Whenever you try something new in bed or out don’t dismiss it after one less-than-pleasurable experience.
Think about that new routine in your Zumba class: the first time all you cared about was figuring out the steps and keeping up! Over time, you worried less about the logistics (aka steps) and more about having fun with it.
The same goes When You try something new in bed.
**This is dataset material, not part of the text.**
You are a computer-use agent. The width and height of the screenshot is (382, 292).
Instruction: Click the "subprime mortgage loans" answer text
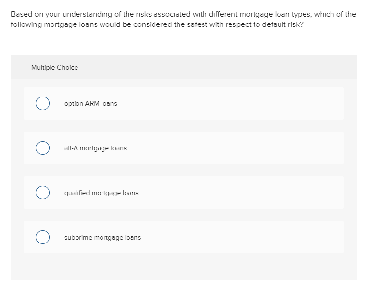102,238
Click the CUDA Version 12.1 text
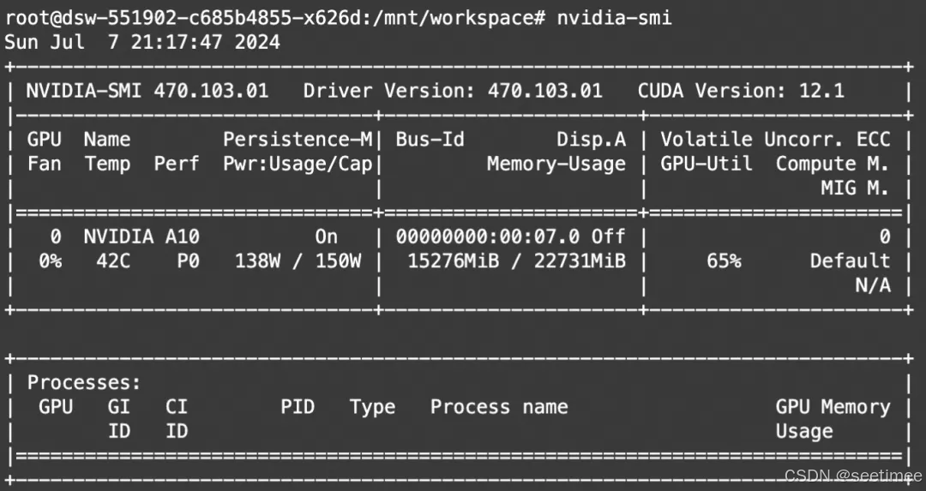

Let’s say you want to explore doggy style. The first time you worry about how to lay down, being comfortable and if you’re doing it “right.” Tries two to three are about refining how you do it and what feels better or worse a la “Should I lift my hips higher or lower?”. If after 3 or 4 tries, it still doesn’t feel good for one or both of you, switch it up or ditch it all together.
Make Trying Again Easier
Because even if you know you need to try again, that doesn’t
- Talk about what felt good and what didn’t. Do you have ideas to make it more pleasurable? Try them. If not, do some research. Explore this site, message me, or check out one of the other fabulous sex educators and coaches (my faves are Emily Nagoski, Dawn Serra, and Kate Kenfield).
- Set a timer to focus on just that activity. When time’s up, check in, see if you want to continue, and proceed…or don’t.
- Focus on pleasure, not orgasms. I’m all about fabulous orgasms but not everything you do in the bedroom has to lead to the big O. As Danielle Laporte says, and I’m paraphrasing here, the journey and the outcome should feel good – because the WHOLE point is to feel good. So focus more on how it felt rather than if it led to a happy ending.
Trying something new in the bedroom doesn’t have to be super intimidating or overwhelming.
Knowing that you’ll disagree at some point helps take the pressure off. And knowing what to do when that happens means you can focus more on playing and less on getting it “right.”